L'humour citoyen de "La bande à Ed"

Handimarseille - Est-ce que vous pouvez vous présenter ?

Geg - Je suis Georges Grard. Dans la bande dessinée, on m’appelle Geg. Je suis auteur de bandes dessinées, j’en ai fait une quinzaine. Je suis également auteur jeunesse et auteur de romans.

H. - Vous êtes le scénariste de la bande dessinée « La bande à Ed » ?

Geg - Je suis le scénariste de la bande dessinée « La bande à Ed ». Un jour, quand j’étais instituteur -j’ai démissionné l’an dernier seulement- un enfant de ma classe est arrivé en fauteuil roulant - c’était un nouvel élève - et au bout de quinze jours, il a été obligé de quitter l’école parce que son fauteuil n’arrivait pas tout seul au premier étage. Il n’y avait pas de place au rez-de-chaussée donc il y avait un problème de sécurité... Et l’enfant avant de partir - il s’appelait Adrien - m’a dit : "œtu sais, on parle beaucoup de nous les handicapés mais on ne nous montre jamais" . Ça n’existait pas une bande dessinée qui présente des gamins un peu différents.

H. - Et vous êtes parti d’emblée dans la bande dessinée ?

Geg - Oui, d’emblée. J’ai lu quelques livres en littérature jeunesse, qui traitaient du handicap et des différences, mais en bande dessinée... Mis à part Daredevil qui était aveugle et le Professeur Xavier dans X-Men, il n’y a pas de bande dessinée traitant du handicap, et encore moins dans le domaine familial. Donc, je me suis dis que j’allais créer la première bande dessinée avec un héros handicapé moteur. Et puis, je me suis aperçu que quand on est un héros du quotidien, on a besoin d’amis qui allaient tous en plus avoir une problématique. Celle de Sam, le petit Antillais, enfin le gros Antillais, c’est d’être obèse ; Gad, le petit maghrébin, lui souffre de nanisme ; Chang l’asiatique, est malvoyant. Et puis je parle aussi du handicap invisible avec Tommy. Il est un petit peu décalé et déficient dans sa tête. Et puis évidemment, je lui ai agrémenté un bonbon sucré, une "œnanamoureuse" , c’est Katy. Elle est belle, c’est la plus belle de la cité et elle est amoureuse de Ed, le petit héros en fauteuil roulant.

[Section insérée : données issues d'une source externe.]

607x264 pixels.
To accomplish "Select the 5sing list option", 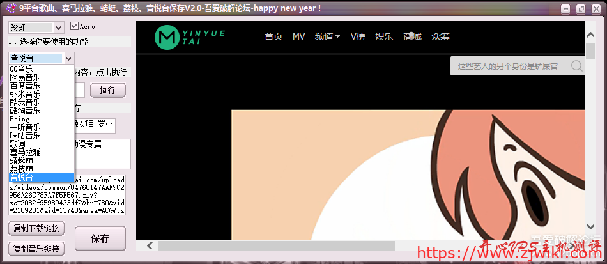I will pyautogui.click(x=20, y=119).
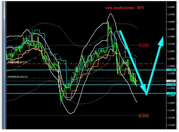
Task: Select the red 1.13701 price tag
Action: [144, 45]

H. - Et de quelle manière vous les mettez en scène ?

Geg - Je les mets en scène de façon joyeuse, c’est une bande joyeuse, espiègle. Je veux qu’à la lecture des trois tomes, on puisse se dire quand on est gamin : ça c’est les copains que j’aimerais avoir. Et puis quand on est adulte qu’on se dise : ça c’est les enfants qu’on pourrait avoir !

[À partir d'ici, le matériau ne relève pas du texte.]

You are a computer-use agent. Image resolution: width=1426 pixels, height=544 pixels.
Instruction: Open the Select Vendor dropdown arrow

H. - Vous les confrontez à diverses situations, est-ce que vous pouvez nous expliquer ?

Geg - Oui, je les confronte à toutes les situations. Dans le tome 1, je présente leur problématique, c’est-à -dire les problématiques d’accessibilité, du regard de l’autre, du vivre ensemble, et ça se passe par planche ou double planche. Alors que dans le tome 2, je parle des problématiques de sport, de transport, puisque je fais partir toute la bande une semaine en vacances. Dans le tome 3, le thème, c’est le vivre ensemble au sein de la cité.

H. - Qu’avez-vous envie de défendre avec cette BD ?

Geg - Moi j’ai pris le handicap de façon très naturelle. Je suis le handicapé de demain. Pour moi, ce sont des handicapés qui assument leur handicap, qui vivent naturellement avec leur handicap et qui ne vivent pas uniquement ensemble mais avec les autres.

H. - Vous utilisez l’humour et la dérision dans vos BD, est-ce qu’on peut rire de tout ?

Geg - On peut rire de tout ? Je ne sais pas. J’essaie de rire de tout mais j’ai toujours une dimension humaniste, alors quand je pense que ça choque ou que ça provoque l’autre ou les autres, j’essaie de réfreiner mon humour. J’évite de choquer avec mon humour. Mais il y a des gens qui réussissent à choquer avec leur humour et à faire rire. Ce n’est pas mon cas, j’évite de choquer l’autre. Mon truc, c’est faire rire pour faire réfléchir. Pour moi, le meilleur humour c’est l’humour citoyen et je pense que « La bande à Ed », ça joue sur l’humour citoyen.

H. - L’humour vous permet de faire passer quel message ?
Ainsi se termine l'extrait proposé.